Le conseguenze stanno diventando chiare: l’Europa resta indietro per brevetti sull’IA, startup unicorno e piattaforme digitali, alimentando preoccupazioni non solo sulla competitività, ma anche su sovranità e sicurezza. Gli esperti sostengono ora che sia necessaria una correzione di rotta storica. Senza una politica industriale coraggiosa e appalti pubblici più intelligenti, il futuro tecnologico dell’Europa - e la sua autonomia - potrebbero essere in gioco.
Conclusione
La difficile situazione dell’Europa sull’IA non è solo una storia di opportunità mancate, ma un monito sul costo dell’inerzia politica. Mentre i rivali raddoppiano gli investimenti strategici, il continente si trova davanti a una scelta netta: aggrapparsi a ideali di mercato superati, oppure abbracciare una nuova era di ambizione industriale. Il prossimo capitolo della storia europea dell’IA dipenderà dalla disponibilità dei leader a riscrivere le regole del gioco.
WIKICROOK
- Appalti pubblici: Gli appalti pubblici sono il processo regolamentato con cui i governi acquistano beni e servizi, includendo sempre più spesso requisiti di cybersicurezza per i fornitori.
- Mercato unico: Un Mercato unico è un’area integrata in cui gli Stati membri armonizzano le regole, consentendo la libera circolazione di beni, servizi, capitali e persone.
- Intelligenza artificiale (IA): L’intelligenza artificiale (IA) consente ai computer di svolgere compiti come apprendimento, ragionamento e risoluzione di problemi, che in genere richiedono intelligenza umana.
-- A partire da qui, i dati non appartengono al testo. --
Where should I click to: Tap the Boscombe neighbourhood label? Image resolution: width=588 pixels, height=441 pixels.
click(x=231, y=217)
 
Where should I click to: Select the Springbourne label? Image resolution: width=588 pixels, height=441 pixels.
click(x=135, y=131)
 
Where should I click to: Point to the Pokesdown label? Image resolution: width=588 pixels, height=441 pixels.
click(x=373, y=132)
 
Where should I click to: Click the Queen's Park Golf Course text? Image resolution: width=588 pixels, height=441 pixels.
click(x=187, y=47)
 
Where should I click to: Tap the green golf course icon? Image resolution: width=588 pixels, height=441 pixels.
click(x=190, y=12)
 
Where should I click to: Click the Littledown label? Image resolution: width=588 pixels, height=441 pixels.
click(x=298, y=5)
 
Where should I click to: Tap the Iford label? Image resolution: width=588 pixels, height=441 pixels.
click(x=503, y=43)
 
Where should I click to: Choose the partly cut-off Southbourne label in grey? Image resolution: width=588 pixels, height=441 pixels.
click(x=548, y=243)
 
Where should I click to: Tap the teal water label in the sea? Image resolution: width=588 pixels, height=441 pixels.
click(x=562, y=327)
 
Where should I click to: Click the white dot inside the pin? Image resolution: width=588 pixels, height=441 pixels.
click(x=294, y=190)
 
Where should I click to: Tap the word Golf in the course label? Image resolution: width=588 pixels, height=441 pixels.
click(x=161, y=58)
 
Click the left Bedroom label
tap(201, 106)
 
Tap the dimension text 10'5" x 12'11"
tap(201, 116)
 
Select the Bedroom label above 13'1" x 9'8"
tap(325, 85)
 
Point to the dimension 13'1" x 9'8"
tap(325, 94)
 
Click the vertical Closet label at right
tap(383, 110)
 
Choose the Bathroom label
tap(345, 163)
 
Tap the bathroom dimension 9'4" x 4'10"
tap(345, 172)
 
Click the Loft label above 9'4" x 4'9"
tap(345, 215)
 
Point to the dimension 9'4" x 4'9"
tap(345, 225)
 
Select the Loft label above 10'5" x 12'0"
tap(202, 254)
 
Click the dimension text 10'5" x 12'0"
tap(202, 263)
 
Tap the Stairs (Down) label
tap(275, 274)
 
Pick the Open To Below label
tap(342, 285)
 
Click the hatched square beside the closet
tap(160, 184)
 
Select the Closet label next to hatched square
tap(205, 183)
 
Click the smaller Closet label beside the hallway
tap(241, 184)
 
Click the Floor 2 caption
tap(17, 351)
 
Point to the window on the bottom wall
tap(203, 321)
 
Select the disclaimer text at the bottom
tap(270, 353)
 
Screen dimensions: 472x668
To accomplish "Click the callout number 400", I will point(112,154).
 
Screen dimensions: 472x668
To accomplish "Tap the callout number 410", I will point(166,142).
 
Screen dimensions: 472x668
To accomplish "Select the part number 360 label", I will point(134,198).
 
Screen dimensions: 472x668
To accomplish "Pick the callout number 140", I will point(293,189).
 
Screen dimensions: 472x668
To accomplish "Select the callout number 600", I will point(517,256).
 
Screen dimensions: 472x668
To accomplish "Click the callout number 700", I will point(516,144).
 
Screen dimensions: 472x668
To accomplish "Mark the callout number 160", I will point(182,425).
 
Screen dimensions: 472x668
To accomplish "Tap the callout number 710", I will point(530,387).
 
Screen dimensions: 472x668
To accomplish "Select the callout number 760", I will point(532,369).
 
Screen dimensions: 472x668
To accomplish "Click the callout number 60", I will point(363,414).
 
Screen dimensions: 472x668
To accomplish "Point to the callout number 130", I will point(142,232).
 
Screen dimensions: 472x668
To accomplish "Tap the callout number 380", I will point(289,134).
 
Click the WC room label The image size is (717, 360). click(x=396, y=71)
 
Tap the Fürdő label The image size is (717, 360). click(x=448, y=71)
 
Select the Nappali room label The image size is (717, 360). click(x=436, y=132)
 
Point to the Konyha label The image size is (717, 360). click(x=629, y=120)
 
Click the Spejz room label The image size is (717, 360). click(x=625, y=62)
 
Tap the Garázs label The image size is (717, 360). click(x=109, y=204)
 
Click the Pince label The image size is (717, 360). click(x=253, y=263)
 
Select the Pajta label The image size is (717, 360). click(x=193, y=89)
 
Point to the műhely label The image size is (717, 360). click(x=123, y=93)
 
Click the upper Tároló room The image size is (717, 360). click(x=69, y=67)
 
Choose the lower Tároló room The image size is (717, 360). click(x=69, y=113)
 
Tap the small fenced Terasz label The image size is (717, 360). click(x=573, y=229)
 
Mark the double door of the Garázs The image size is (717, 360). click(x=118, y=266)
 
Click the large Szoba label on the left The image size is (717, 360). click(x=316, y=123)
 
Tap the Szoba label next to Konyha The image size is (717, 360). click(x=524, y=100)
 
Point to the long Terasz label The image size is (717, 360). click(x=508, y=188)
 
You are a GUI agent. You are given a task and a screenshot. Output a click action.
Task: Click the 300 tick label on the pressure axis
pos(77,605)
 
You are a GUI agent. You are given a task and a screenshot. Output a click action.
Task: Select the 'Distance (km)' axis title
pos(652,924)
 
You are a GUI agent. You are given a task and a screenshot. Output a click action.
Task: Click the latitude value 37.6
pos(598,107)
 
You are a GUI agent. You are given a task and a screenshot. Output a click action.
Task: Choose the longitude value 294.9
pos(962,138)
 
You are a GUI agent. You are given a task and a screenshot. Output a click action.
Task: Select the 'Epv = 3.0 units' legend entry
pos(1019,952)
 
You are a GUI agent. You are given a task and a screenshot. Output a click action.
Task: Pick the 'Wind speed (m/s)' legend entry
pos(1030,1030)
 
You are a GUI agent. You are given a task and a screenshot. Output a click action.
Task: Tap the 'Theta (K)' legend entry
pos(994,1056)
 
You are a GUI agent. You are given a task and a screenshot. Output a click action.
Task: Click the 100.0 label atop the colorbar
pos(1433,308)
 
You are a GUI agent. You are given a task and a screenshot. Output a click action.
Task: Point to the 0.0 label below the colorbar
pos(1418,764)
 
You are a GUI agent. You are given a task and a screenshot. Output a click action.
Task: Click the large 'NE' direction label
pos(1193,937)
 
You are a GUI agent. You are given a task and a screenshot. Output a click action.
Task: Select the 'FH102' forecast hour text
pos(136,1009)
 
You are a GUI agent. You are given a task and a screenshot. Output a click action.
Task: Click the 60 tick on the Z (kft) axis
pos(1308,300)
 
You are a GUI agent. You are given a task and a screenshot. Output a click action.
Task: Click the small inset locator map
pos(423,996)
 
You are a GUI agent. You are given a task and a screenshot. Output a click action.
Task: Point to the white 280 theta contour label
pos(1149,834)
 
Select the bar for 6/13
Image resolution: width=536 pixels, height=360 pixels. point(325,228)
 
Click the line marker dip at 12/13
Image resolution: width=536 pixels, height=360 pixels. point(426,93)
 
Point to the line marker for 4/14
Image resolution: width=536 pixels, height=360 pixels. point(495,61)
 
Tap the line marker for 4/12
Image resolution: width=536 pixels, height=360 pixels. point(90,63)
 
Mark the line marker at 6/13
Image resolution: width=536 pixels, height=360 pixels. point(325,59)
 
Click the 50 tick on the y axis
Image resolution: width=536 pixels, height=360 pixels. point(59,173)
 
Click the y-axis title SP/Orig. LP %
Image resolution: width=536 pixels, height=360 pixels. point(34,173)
- Politica industriale: La politica industriale comprende azioni governative per sostenere e sviluppare settori chiave, usando strumenti come sussidi, finanziamenti alla ricerca e regolamentazioni commerciali.
- Startup unicorno: Una startup unicorno è un’azienda tecnologica privata valutata oltre un miliardo di dollari statunitensi, a indicare crescita rapida e alta fiducia degli investitori.